I would make debugging a first-class skill from day one.
You need to get comfortable with:
- reading an error message without panicking
- reading a stack trace and finding the real failing line
- reproducing bugs reliably
- inserting print statements or using a debugger
- narrowing the problem (what changed, what assumptions are false)
- understanding what the program is doing, not what you wish it were doing
I can NOT stress enough how important it is to be able to read and understand a stack trace.
Here’s a rule I’d follow:
Never paste an error into AI until you’ve read it, located it in code, and formed a guess about what it means.
Even if your guess is wrong, that act is building your brain.
Because the people who “make it” in software are the ones who can stare at a broken system and methodically force it to make sense.
Step 1: Pick one mainstream language and commit for 3 months
Pick Python or JavaScript. I’d say pick Ruby because I love Ruby, but the job market for Rubyists is weird.
Pick one, commit, and start.
- Pick Python if you want the smoothest “learn to code” ramp.
- Pick JavaScript if you’re excited about web apps and want to build in the browser.
##########
#### REQUIRED WORK
1. In the coding advice, what should you do with an error before pasting it into AI?
2. Write out the part of the coding advice that starts at "I would make" and ends at "what it means.".
3. Resume the coding advice after its final line.

#### ENTRIES SUPPLIED
##########
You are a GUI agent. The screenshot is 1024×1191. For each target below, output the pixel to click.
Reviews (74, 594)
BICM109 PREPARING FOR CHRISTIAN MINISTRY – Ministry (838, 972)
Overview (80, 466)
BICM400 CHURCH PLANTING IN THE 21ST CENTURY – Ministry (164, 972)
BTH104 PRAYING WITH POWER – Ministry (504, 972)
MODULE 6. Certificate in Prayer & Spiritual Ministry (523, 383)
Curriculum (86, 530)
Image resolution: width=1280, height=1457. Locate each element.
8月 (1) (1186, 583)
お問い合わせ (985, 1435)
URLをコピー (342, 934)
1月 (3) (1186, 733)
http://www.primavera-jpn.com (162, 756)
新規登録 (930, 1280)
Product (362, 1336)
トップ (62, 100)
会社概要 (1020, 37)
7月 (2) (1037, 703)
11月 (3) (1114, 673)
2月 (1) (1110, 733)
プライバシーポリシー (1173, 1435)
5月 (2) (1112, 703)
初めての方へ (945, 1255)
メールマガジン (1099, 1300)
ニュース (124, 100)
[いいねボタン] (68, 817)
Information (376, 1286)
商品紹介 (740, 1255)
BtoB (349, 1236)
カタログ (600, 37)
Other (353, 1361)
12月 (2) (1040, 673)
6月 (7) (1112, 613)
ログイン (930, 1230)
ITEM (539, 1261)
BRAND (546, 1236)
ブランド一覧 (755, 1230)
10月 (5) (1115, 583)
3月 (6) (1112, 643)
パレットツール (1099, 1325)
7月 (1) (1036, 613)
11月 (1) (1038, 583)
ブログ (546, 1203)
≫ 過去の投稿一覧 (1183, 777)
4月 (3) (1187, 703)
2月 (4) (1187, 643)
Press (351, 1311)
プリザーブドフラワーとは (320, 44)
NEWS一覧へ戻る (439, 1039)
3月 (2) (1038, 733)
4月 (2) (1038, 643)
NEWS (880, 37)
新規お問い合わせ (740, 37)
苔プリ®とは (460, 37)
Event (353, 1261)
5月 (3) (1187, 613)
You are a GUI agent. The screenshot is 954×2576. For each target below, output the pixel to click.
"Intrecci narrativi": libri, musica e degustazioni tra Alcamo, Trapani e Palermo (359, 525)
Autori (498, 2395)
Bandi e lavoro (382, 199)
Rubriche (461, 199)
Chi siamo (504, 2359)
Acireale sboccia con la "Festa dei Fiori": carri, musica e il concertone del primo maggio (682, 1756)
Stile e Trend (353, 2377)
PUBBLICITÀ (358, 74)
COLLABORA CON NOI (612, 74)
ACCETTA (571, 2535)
##########
#### RESPONSE LIST
1. Read it, locate it in the code, and form a guess about what it means.

2.
I would make debugging a first-class skill from day one.
You need to get comfortable with:
- reading an error message without panicking
- reading a stack trace and finding the real failing line
- reproducing bugs reliably
- inserting print statements or using a debugger
- narrowing the problem (what changed, what assumptions are false)
- understanding what the program is doing, not what you wish it were doing
I can NOT stress enough how important it is to be able to read and understand a stack trace.
Here’s a rule I’d follow:
Never paste an error into AI until you’ve read it, located it in code, and formed a guess about what it means.

3.
You can learn the other later. The first language is mostly about learning how programming works.
Step 2: Do one intro course, then stop taking courses
I’d do one solid beginner YouTube course to get the basics:
- variables, functions, loops, conditionals
- data structures (arrays/lists, hashes/objects)
- basic I/O
- modules, packages
- how to run code and install dependencies
Courses feel productive, but they’re a passive form of learning past the initial ramp.
After that, you need actual reps.
Step 3: Grind LeetCode (Easy) for one reason: fluency
Yes, LeetCode. This is good training for interviews at least for now (tech companies are quickly making interviews AI-first).
The main reason to do this is it to build muscle memory and learn the core data structures and algorithms without hiding behind frameworks.
What I’d do:
- Do a ton of LeetCode Easy.
- When you get stuck, ask AI for hints, not answers.
- After you solve it, rewrite it from scratch the next day.
You’re trying to internalize arrays/lists, strings, hash maps / dictionaries, stacks, queues, recursion basics, sorting/searching patterns, and time complexity intuition (you don’t need to be a wizard, just not clueless about how your code handles growing inputs).
This is where you build the “I can reason about code” brain. You can even use AI as a LeetCode coach!
I would do step 3 in parallel with step 4.
Step 4: Build tiny projects, but earn the right to use less AI
I would do this step in parallel with step 4 (the above).
This is where Cursor (or similar tools) becomes a huge advantage.
But I would be intentional about it.
I’d build 3 to 5 basic apps:
- To-do app
- Flashcard app
- Medicine tracker
- (optional) habit tracker, simple budget app, workout logger
The rule is: small, boring, complete.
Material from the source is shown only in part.